The rise and rise of responsible investing
The inexorable rise of ESG continues with news this week from the Investment Association that UK responsible investment funds have attracted GBP7.1 billion inflows for the year to date, a huge increase on the GBP1.9 billion seen in the same period in 2019.
"In a year clouded by uncertainty, responsible investment funds are a beacon for how savers can put their money to work to support positive change globally, and our industry can be proud that these funds are reaching new heights of popularity," says Chris Cummings, Chief Executive of the Investment Association.
On the back of this increased demand from investors and intermediaries, we have news of the launch of two new sustainable funds by Close Brothers Asset Management, which aim to generate consistent long-term returns by screening out unethical practices while focusing on investment opportunities with positive ESG and sustainability records.
“Investors and clients are becoming more aware of how their money can affect the world around them and increasingly want to invest in ways that reflect their concern and respect for the natural environment, for human dignity and for responsible corporate behaviour," says the firm's Chief Executive Martin Andrew.
Staying with the responsible investing theme, we also report on a new ESG investment solution from fintech Avaloq which allows banks and wealth managers to build tailored, personalised ESG-compliant portfolios for clients. Advisers can match client needs through a range of filters and tools such as standardised scorecards, “green” benchmarks, exclusions, norms-based screening such as the UN Global Compact or the OECD Guidelines, and thematic investments.
Cheshire-based wealth management firm Equilibrium meanwhile, has strengthened its ESG credentials by signing up to the United Nation's Principles from Responsible Investing (PRI). The moves sees sister company Equilibrium Investment Management commit to only invest with fund management groups who are themselves PRI signatories by the end 2021.
Switching to another hot topic – technology – we have news of a new study by Intelliflo which reveals that financial advice firms have made significant strides in improving their use of technology over the last year. And this digitalisation has led to increased revenue and more clients.

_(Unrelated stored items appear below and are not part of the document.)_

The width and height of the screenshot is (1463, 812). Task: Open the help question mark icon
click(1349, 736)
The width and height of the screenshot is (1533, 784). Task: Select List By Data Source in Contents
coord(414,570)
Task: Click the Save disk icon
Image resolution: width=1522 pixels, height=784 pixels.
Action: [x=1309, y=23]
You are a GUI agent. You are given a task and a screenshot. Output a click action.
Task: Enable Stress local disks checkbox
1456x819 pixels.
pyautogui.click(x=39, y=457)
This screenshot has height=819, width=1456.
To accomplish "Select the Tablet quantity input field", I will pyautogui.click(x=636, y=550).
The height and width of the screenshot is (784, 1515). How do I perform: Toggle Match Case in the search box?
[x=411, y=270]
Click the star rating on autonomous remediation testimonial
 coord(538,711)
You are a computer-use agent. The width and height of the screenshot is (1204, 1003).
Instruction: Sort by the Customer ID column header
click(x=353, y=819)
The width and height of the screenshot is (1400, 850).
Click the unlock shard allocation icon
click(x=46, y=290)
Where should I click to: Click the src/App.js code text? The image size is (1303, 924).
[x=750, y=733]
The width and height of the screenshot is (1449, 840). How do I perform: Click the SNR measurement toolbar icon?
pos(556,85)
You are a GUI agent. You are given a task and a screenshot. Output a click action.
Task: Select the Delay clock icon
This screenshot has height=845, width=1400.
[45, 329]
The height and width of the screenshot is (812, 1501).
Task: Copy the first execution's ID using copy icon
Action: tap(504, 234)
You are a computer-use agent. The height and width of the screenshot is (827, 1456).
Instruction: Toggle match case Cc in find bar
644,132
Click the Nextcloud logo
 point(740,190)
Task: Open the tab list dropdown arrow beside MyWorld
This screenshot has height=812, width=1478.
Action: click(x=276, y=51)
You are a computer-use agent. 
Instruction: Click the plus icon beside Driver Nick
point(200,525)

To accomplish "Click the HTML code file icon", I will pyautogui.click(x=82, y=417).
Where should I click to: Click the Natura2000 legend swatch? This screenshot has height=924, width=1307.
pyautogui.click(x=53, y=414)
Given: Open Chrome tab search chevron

"Embracing technology can have a fundamental impact on any business," says Nick Eatock, CEO of Intelliflo. "Firms that score highly are clearly outranking their peers in terms of clients advised, revenue generated, recurring revenue and assets under management."
And finally, we look at new research from Barclays Wealth which suggests that building trust and understanding between generations will shape the success of wealth transfer among high net worth (HNW) families in the coming years.
“The transfer of wealth between generations is an emotive subject for families and one that has risen to the top of the agenda recently, accelerated by the pressures of Covid-19," says Effie Datson, global head of Family Offices, Barclays Private Bank.